The US administration in April extended authorization for Chevron to keep operating in Venezuela until 1 December. But the waiver conditions prohibited it from drilling, lifting, purchasing or processing Venezuela-origin crude or products, and limited activities to the maintenance of essential operations and contracts.

The new rules mean that Chevron will no longer be able to lift its share of crude from its PetroPiar heavy crude upgrading venture with state-owned PdV. The firm also holds a minority stake in the PetroBoscan venture with PdV in western Venezuela.

Other impairments included some assets in the Permian basin of west Texas and eastern New Mexico, Asia, Africa and the Stampede offshore US Gulf of Mexico project, of which Chevron owns 25pc.

The major, which last week agreed to buy US independent Noble Energy for $5bn, warned that financial results "may continue to be depressed" into the third quarter. The company also took a $1bn charge to cover severance costs for about 6,700 of its employees who were laid off, or about 15pc of its staff.

"That capital will come back when the world needs that energy," Breber said, adding that Chevron is optimistic that petroleum markets bottomed out in the second quarter.

Meanwhile, Chevron and Noble staffers kicked off merger planning meetings today, Breber said.

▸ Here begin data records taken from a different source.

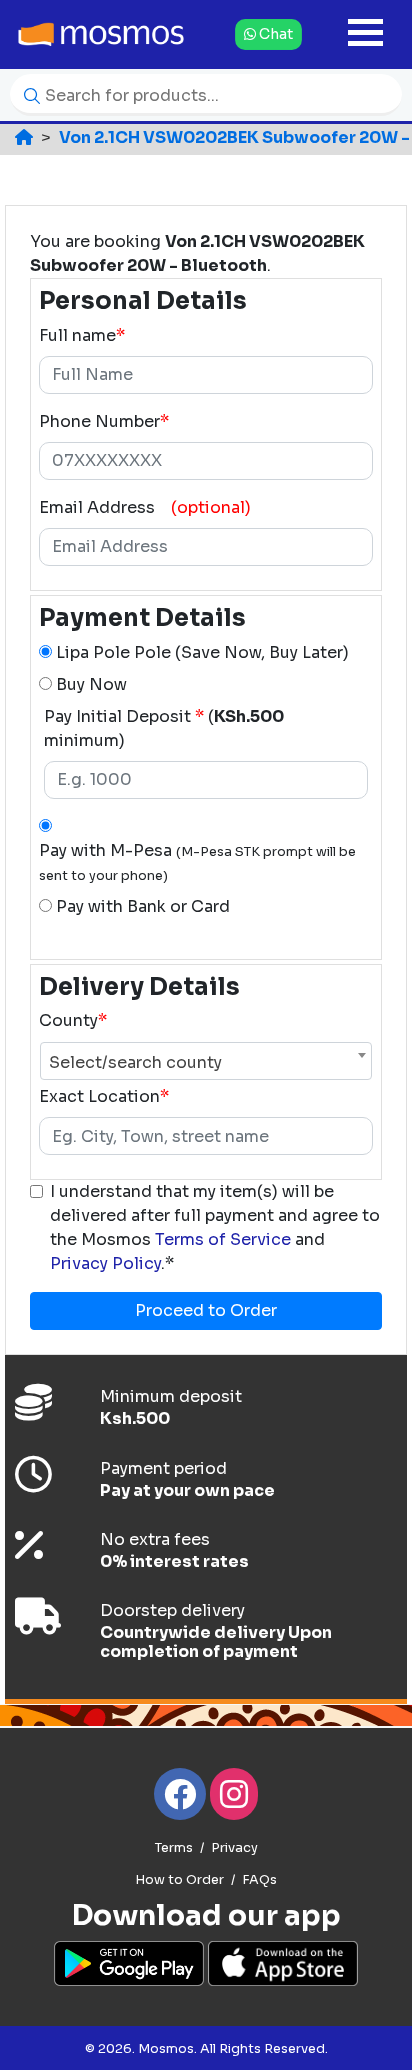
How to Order (179, 1880)
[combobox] (206, 1055)
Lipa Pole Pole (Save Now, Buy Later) (200, 652)
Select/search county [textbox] (135, 1062)
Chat (274, 33)
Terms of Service (223, 1239)
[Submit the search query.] (27, 94)
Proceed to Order (206, 1310)
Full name (77, 335)
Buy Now (89, 684)
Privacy (234, 1848)
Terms (174, 1848)
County (68, 1020)
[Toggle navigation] (365, 34)
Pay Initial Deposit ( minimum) (164, 728)
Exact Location (99, 1096)
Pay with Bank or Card (143, 906)
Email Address (97, 507)
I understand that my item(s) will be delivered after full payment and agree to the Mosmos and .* (215, 1227)
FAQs (259, 1880)
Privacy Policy (105, 1263)
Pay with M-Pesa (197, 862)
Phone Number (104, 421)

Chevron anticipates a smooth consolidation of operations.

Capital spending for 2020 remains on plan at $14bn, which was the previous guidance after massive cost-cutting this spring.

Chevron produced 3mn b/d of crude equivalent (boe/d) in the period, down by 3pc from the same time in 2019, as it curtailed output this spring when prices nosedived following a spike in global production, coupled with the evaporation of demand in response to the Covid-19 pandemic.

The company expects total 2020 upstream production to be flat from 2019. Wells that had temporary curtailments in May and June are back on line, but it expects 150,000 boe/d to remain curtailed in the third quarter because of Opec+ agreements and another 110,000 boe/d off line related to a turnaround at the Gorgon natural gas project in Australia.

Chevron's average sales price for US crude and natural gas liquids (NGLs) in the April-June quarter was $19/bl, compared with $52/bl in the second quarter of 2019. But its US production of 991,000 boe/d actually was up by 93,000 boe/d from the prior-year period, while international production of 2mn boe/d was down by 189,000 boe/d.

Global upstream operations lost $6.1bn in the second quarter, including impairments, while downstream operations lost $1bn.

Chevron's US refineries took in 581,000 b/d of crude, down by 39pc from the year-prior period, while international refineries processed 589,000 b/d, down by just 2pc.

Chevron's loss stood in contrast to a $4.3bn profit in the second quarter of 2019. Revenues were $16bn in the period, compared with $36bn in the year-prior quarter.